Dal punto di vista nazionale, la Croce Rossa Italiana è nel pieno di un processo storico di riforma che è anche e soprattutto un cambiamento culturale e di mentalità per poter rispondere sempre più concretamente e attivamente alle nuove sfide umanitarie del Terzo millennio. Una riforma che ovviamente non deve passare sopra le pelle dei nostri dipendenti, risorsa fondamentale per l’Associazione, risorsa che deve essere ancora più valorizzata nella Croce Rossa che sta tornando pienamente nelle mani dei volontari. Una sinergia volontario-dipendente che deve essere e sarà pietra angolare del nostro lavoro quotidiano.

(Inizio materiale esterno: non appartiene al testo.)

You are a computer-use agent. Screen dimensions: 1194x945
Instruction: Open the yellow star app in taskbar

In Italia, registro con soddisfazione il moltiplicarsi di attività sociali, di assistenza ai nuovi poveri, ma anche di impegno quotidiano per far sentire all’interno della comunità, quelle persone che troppe volte vengono messe ai margini e per lavorare sull’integrazione e sulla cultura della non violenza. Come è importantissimo l’impegno portato avanti dalla CRI sulle nuove dipendenze, le campagne contro le slot machine, contro quel tipo di gioco tanto in voga in periodo di crisi e che distrugge ancora di più il tessuto sociale, trovando linfa vitale tra i più disperati.

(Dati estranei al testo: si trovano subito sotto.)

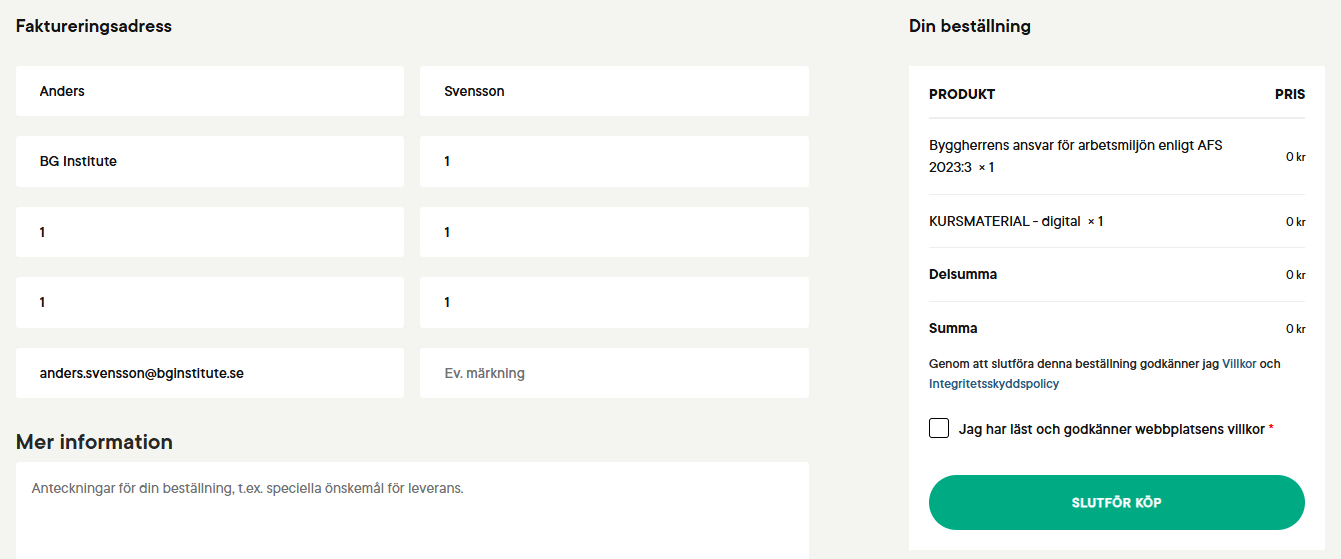
Task: Click the Ev. märkning input field
Action: pyautogui.click(x=614, y=373)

Ovviamente abbiamo anche continuato il nostro intervento in emergenza, tra cui voglio ricordare l’impegno in seguito alle alluvioni che hanno colpito la Sardegna e le Marche. Emergenze che ci fanno sempre più riflettere sull’importanza di lavorare sulla resilienza, sulla preparazione delle comunità stesse per rispondere a sempre più frequenti disastri naturali. Emergenze che ci obbligano ad agire sul fronte dei cambiamenti climatici, in un mondo in cambiamento al quale ci dobbiamo far trovare pronti.
La Croce Rossa è in prima fila anche sulla questione dei flussi migratori: più di 30mila migranti sono arrivati in Italia, il confine sud dell’Europa, dal primo gennaio 2014 a oggi. I nostri volontari e operatori sono quotidianamente impegnati nell’assistenza e nell’accoglienza a chi scappa da guerra e fame. Purtroppo abbiamo dovuto drammaticamente registrare anche alcune tragedie in mare, con barconi rovesciati e centinaia di morti. E’ per questo che sosteniamo con forza la richiesta di corridoi umanitari e di un piano di accoglienza europeo: solo così si potrà garantire un accesso sicuro ai migranti e contemporaneamente combattere i trafficanti di uomini.

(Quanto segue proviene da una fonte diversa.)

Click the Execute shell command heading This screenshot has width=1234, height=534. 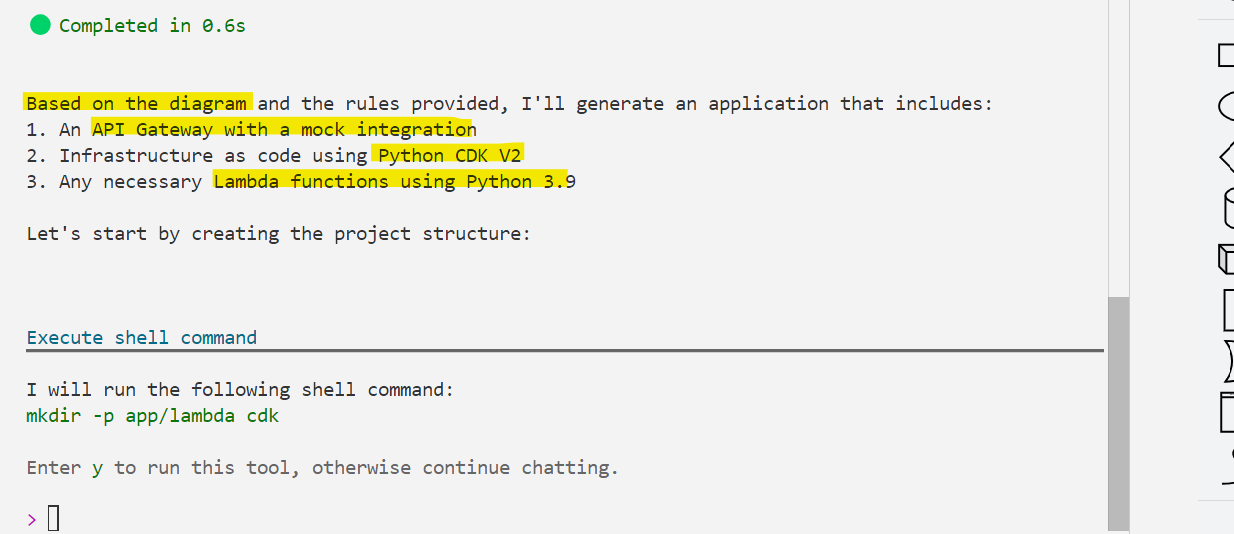click(141, 337)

A livello internazionale, non posso non ricordare che nell’introduzione dell’anno scorso avevo già ricordato le gravissime violazioni del diritto internazionale umanitario in Siria. Quest’anno devo purtroppo aggiornare il numero dei volontari uccisi: sono 34 quelli della Mezzaluna Rossa Siriana e 5 quelli della Mezzaluna Rossa palestinese che hanno perso la vita mentre prestavano l’opera di soccorso. Un fatto gravissimo che ci fa chiedere a gran voce il rispetto dell’emblema e l’accesso sicuro e incondizionato ai feriti e ai vulnerabili. Tutto questo mentre il conflitto armato in Siria è entrato nel quarto anno e purtroppo ancora non si vede una via di uscita, con milioni di sfollati interni e di profughi nelle nazioni confinanti. Anche in questo caso il ruolo del Movimento Internazionale di Croce Rossa e Mezzaluna Rossa è fondamentale: diplomazia umanitaria e pressioni nei confronti dei governi per arrivare a una soluzione che passi tramite la diplomazia e non le armi.